* **PROBLEM TO WORK ON**:
Only the stretch of the listing below that runs from the line with "The height and" through the line with "Click the pink" is to be printed, exactly and with both ends.

=====

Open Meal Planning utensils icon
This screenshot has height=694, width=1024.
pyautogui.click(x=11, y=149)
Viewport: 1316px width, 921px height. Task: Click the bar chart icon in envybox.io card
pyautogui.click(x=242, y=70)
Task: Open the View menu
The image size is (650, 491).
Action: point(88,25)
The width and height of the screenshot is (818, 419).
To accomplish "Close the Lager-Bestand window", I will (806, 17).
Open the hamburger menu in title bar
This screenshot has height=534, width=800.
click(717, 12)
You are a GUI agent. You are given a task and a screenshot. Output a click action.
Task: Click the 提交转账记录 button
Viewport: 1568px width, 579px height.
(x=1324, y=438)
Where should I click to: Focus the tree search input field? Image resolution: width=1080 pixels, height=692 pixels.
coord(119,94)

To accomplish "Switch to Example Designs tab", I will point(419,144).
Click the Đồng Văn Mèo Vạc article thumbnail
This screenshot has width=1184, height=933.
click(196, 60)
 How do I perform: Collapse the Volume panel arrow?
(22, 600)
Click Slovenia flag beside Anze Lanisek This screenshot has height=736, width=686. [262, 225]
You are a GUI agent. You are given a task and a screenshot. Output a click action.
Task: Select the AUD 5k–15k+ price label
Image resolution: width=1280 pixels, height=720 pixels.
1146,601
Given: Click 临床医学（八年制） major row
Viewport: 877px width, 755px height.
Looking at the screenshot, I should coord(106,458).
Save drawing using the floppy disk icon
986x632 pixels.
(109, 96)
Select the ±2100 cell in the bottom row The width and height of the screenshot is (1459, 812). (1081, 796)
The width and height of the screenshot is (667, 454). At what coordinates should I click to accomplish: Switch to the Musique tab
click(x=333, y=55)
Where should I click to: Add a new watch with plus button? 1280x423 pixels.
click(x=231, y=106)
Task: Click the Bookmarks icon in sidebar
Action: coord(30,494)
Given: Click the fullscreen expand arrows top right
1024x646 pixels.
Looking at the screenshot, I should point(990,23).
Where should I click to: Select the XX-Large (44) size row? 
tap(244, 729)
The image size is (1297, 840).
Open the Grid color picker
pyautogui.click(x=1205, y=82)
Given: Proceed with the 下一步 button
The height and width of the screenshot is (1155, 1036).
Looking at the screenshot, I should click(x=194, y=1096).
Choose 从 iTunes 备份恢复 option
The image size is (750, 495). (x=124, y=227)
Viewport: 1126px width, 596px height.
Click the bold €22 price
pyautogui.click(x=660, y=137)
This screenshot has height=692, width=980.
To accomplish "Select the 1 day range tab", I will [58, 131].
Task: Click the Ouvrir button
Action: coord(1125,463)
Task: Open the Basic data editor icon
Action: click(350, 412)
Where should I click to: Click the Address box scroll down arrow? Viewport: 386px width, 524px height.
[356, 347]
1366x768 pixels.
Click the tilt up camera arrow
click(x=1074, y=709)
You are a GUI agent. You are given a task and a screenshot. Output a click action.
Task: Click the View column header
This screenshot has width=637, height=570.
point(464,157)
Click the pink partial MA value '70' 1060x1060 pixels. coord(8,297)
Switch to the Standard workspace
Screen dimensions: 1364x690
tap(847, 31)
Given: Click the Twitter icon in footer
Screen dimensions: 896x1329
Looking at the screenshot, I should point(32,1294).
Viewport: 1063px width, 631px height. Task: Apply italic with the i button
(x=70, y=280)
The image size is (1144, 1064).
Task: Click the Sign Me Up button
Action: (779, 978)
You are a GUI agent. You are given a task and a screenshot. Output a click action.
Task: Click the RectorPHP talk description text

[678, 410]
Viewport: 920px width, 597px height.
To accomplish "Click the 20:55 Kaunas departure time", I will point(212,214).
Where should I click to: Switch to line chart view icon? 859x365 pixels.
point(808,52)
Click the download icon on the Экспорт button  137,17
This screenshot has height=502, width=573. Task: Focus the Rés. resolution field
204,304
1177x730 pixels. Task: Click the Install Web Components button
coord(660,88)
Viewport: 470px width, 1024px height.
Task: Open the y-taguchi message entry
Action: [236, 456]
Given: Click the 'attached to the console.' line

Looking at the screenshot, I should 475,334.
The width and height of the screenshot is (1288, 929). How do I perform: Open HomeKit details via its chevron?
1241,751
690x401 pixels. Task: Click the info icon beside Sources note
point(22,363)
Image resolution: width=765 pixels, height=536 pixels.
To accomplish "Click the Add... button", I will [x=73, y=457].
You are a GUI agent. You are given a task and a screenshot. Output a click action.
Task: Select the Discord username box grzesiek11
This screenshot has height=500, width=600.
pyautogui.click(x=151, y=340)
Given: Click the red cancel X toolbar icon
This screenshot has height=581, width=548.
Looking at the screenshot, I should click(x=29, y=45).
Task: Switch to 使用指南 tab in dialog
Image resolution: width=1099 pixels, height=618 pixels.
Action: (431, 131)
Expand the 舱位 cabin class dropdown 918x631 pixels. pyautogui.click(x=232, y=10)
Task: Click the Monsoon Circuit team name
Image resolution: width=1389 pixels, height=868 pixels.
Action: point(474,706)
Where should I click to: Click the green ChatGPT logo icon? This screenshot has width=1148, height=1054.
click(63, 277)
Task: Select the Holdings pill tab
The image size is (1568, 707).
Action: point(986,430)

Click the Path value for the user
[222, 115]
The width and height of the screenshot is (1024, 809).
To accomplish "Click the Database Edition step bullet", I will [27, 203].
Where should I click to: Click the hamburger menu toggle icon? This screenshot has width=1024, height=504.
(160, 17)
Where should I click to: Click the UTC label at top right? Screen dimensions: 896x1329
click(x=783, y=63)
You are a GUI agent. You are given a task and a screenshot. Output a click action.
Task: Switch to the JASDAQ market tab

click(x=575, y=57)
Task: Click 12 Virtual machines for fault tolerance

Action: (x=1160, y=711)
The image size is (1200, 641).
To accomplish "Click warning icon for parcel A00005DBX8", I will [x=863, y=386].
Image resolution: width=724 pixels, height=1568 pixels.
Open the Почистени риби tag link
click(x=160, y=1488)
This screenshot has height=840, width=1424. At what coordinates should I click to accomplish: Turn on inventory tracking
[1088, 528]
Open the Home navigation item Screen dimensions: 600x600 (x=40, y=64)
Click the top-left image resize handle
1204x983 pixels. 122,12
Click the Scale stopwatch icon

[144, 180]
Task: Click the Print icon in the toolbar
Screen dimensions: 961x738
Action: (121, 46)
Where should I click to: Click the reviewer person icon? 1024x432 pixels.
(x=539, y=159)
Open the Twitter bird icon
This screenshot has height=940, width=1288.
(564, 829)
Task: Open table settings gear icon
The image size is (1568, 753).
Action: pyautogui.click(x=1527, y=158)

=====

* **ANSWER BOX**:
The height and width of the screenshot is (1155, 1036).
Looking at the screenshot, I should click(x=194, y=1096).
Choose 从 iTunes 备份恢复 option
The image size is (750, 495). (x=124, y=227)
Viewport: 1126px width, 596px height.
Click the bold €22 price
pyautogui.click(x=660, y=137)
This screenshot has height=692, width=980.
To accomplish "Select the 1 day range tab", I will [58, 131].
Task: Click the Ouvrir button
Action: coord(1125,463)
Task: Open the Basic data editor icon
Action: click(350, 412)
Where should I click to: Click the Address box scroll down arrow? Viewport: 386px width, 524px height.
[356, 347]
1366x768 pixels.
Click the tilt up camera arrow
click(x=1074, y=709)
You are a GUI agent. You are given a task and a screenshot. Output a click action.
Task: Click the View column header
This screenshot has width=637, height=570.
point(464,157)
Click the pink partial MA value '70' 1060x1060 pixels. coord(8,297)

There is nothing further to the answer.